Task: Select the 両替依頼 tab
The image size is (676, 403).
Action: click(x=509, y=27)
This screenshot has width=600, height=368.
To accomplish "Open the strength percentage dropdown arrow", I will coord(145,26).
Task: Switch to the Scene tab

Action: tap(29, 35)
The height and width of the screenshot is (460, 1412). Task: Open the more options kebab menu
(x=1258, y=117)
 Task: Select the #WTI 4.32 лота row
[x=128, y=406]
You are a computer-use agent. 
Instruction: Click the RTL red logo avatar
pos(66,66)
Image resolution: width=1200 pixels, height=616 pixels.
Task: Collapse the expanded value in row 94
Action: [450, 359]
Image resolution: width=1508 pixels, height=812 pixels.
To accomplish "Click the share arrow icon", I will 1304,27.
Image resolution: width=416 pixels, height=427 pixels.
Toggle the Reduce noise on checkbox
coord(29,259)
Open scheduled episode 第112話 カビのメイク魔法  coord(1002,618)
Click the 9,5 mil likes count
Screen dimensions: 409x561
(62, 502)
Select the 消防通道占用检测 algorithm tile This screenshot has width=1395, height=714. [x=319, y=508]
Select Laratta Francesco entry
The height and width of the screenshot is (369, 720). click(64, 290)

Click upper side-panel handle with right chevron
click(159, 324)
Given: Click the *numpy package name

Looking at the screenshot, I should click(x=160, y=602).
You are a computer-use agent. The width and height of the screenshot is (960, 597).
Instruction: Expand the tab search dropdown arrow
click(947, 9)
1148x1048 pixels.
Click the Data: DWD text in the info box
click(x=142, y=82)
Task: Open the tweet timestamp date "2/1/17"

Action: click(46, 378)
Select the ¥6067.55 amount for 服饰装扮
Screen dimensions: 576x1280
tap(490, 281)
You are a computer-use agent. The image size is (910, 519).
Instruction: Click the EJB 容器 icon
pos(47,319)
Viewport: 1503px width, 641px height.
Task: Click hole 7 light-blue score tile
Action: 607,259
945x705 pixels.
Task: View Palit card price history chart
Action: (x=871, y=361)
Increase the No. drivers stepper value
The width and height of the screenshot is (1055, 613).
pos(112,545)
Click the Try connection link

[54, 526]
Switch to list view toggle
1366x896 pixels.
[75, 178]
-*-
● **Task instructions**
Would you show all lines of the material above that contain the word "agent"?

● **Exercise result**
You are a computer-use agent. 
You are a computer-use agent. The width and height of the screenshot is (960, 597).
You are a computer-use agent. The image size is (910, 519).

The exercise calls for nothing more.